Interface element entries
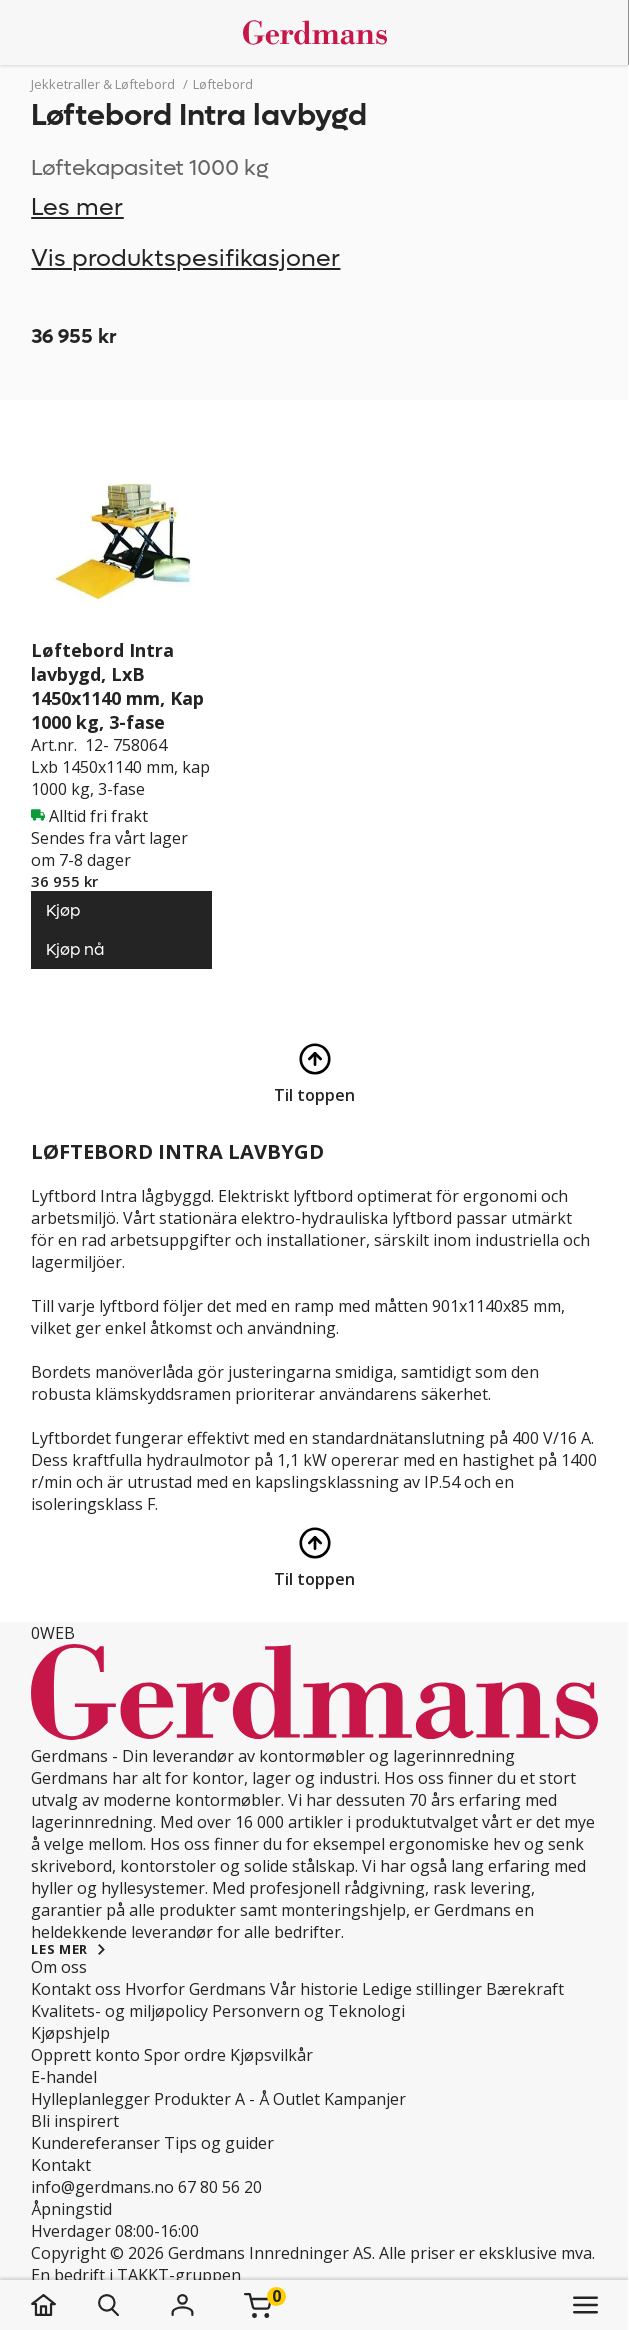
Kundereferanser (95, 2143)
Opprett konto (85, 2055)
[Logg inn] (182, 2305)
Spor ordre (185, 2055)
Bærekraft (525, 1989)
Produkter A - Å (211, 2099)
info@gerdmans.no (102, 2187)
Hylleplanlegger (90, 2099)
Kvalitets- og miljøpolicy (119, 2011)
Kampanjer (365, 2099)
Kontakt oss (76, 1989)
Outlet (296, 2099)
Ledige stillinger (422, 1989)
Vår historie (314, 1989)
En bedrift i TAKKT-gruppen (136, 2275)
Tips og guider (219, 2143)
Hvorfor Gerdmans (195, 1989)
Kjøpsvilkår (271, 2055)
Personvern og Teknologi (308, 2011)
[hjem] (63, 2305)
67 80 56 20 (220, 2187)
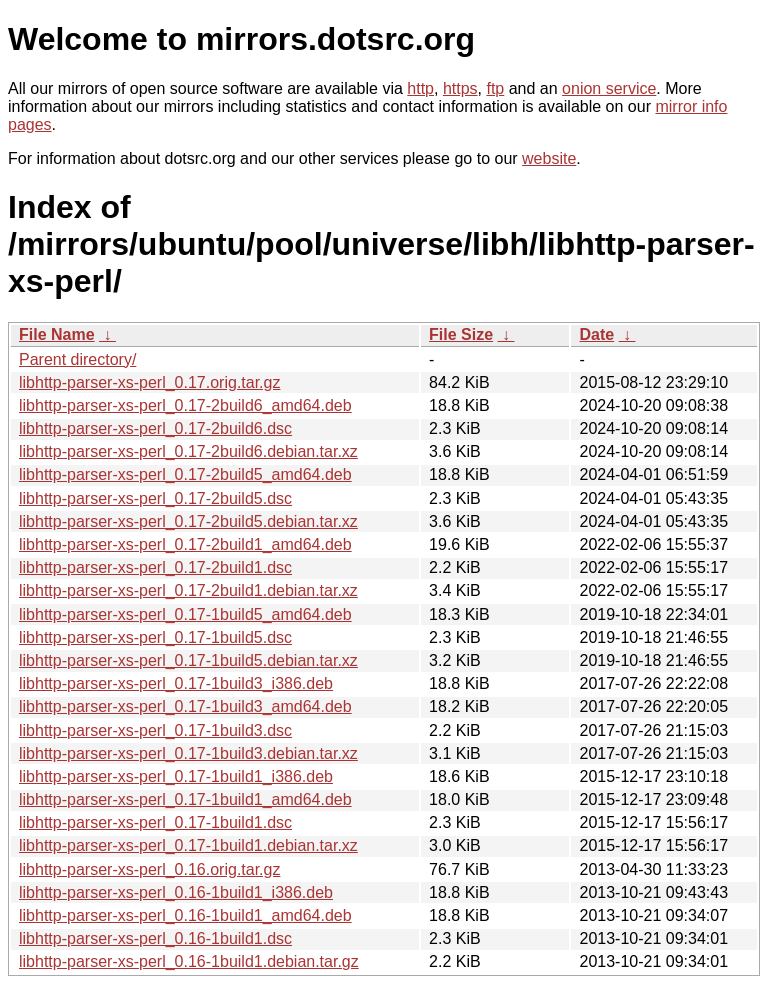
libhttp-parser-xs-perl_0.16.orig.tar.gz (149, 869)
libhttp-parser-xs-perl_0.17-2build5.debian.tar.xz (188, 521)
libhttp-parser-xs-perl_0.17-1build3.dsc (155, 730)
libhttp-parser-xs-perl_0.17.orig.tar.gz (149, 382)
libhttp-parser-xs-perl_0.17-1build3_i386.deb (176, 683)
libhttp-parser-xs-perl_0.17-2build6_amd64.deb (185, 405)
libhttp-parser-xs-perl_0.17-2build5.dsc (155, 498)
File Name (57, 334)
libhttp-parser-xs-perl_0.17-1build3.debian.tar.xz (188, 753)
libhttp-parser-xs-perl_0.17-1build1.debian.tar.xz (188, 845)
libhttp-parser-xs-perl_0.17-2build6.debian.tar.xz (188, 451)
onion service (609, 88)
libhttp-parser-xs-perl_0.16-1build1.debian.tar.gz (189, 961)
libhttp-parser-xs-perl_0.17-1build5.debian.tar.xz (188, 660)
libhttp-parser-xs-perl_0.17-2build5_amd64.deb (185, 474)
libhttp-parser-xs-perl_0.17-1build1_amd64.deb (185, 799)
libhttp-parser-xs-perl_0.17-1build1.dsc (155, 822)
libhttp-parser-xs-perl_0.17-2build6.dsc (155, 428)
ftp (495, 88)
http (420, 88)
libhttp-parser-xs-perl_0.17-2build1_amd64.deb (185, 544)
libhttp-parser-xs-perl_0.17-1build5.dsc (155, 637)
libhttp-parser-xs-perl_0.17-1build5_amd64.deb (185, 614)
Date (596, 334)
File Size (461, 334)
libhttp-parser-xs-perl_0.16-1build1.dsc (155, 938)
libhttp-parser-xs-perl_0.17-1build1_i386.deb (176, 776)
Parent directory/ (77, 359)
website (549, 158)
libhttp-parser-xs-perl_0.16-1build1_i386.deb (176, 892)
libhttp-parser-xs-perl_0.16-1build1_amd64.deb (185, 915)
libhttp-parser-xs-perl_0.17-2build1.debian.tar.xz (188, 590)
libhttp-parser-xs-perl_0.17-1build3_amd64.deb (185, 706)
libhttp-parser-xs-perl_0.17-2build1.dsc (155, 567)
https (460, 88)
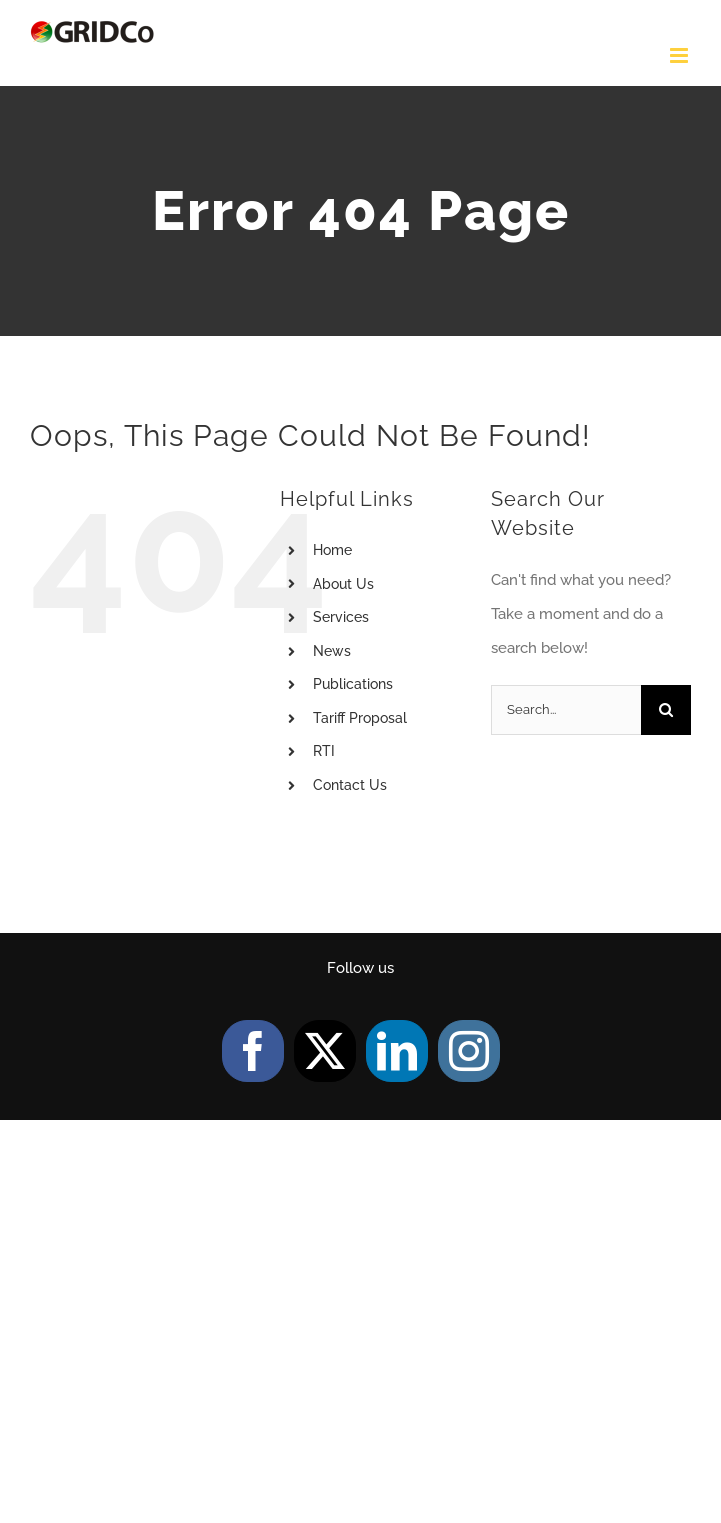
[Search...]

Exercise prompt: Scale the coordinates in every line from the start of the entries up to and including the line with "libhttp-parser-xs-perl_0.17-1build3_amd64.deb (185, 706)": copy each line with its text unchanged, multiplying both coordinates by 1.2 and rounding to whole numbers, with halves rounded up. Leave the pictures out of your answer.

Solution to this exercise:
Kundereferanser (114, 2572)
Opprett konto (102, 2466)
[Logg inn] (218, 2766)
Spor ordre (222, 2466)
Bærekraft (630, 2387)
Produkter A - Å (253, 2519)
info@gerdmans.no (122, 2624)
Hylleplanlegger (108, 2519)
Kvalitets- og miljøpolicy (143, 2413)
Kampanjer (438, 2519)
Kontakt oss (91, 2387)
Outlet (355, 2519)
Ledige stillinger (506, 2387)
Vår historie (377, 2387)
En bedrift i TAKKT-gruppen (163, 2730)
Tips og guider (263, 2572)
Hvorfor Gerdmans (234, 2387)
Kjøpsvilkår (325, 2466)
Personvern og Teknologi (370, 2413)
[hjem] (76, 2766)
67 80 56 20 (264, 2624)
libhttp-parser-xs-perl_0.16.orig.tar.gz (179, 1043)
libhttp-parser-xs-perl_0.17-2build5.debian.tar.xz (226, 625)
libhttp-parser-xs-perl_0.17-1build3.dsc (186, 876)
libhttp-parser-xs-perl_0.17.orig.tar.gz (179, 458)
libhttp-parser-xs-perl_0.17-1build3_i386.deb (211, 820)
libhttp-parser-xs-perl_0.17-2build6_amd64.deb (222, 486)
libhttp-parser-xs-perl_0.17-2build5.dsc (186, 598)
File Name (68, 401)
libhttp-parser-xs-perl_0.17-1build3.debian.tar.xz (226, 904)
libhttp-parser-xs-perl_0.17-1build1.debian.tar.xz (226, 1014)
libhttp-parser-xs-perl_0.17-2build6.debian.tar.xz (226, 541)
onion service (731, 106)
libhttp-parser-xs-perl_0.16-1build1.debian.tar.gz (227, 1153)
libhttp-parser-xs-perl_0.17-1build5.debian.tar.xz (226, 792)
libhttp-parser-xs-perl_0.17-2build5_amd64.deb (222, 569)
libhttp-parser-xs-perl_0.17-1build1_amd64.deb (222, 959)
libhttp-parser-xs-perl_0.17-1build1.dsc (186, 986)
libhttp-parser-xs-perl_0.17-2build6.dsc (186, 514)
ftp (594, 106)
http (504, 106)
libhttp-parser-xs-perl_0.17-2build1_amd64.deb (222, 653)
libhttp-parser-xs-perl_0.17-1build5.dsc (186, 764)
libhttp-parser-xs-perl_0.17-1build5_amd64.deb (222, 737)
Date (715, 401)
File Size (553, 401)
libhttp-parser-xs-perl_0.16-1build1.dsc (186, 1126)
libhttp-parser-xs-perl_0.17-1build1_i386.deb (211, 931)
Parent directory/ (92, 431)
website (659, 190)
libhttp-parser-xs-perl_0.16-1build1_i386.deb (211, 1070)
libhttp-parser-xs-perl_0.16-1build1_amd64.deb (222, 1098)
libhttp-parser-xs-perl_0.17-2build1.debian.tar.xz (226, 708)
libhttp-parser-xs-perl_0.17-1build3_amd64.deb (222, 847)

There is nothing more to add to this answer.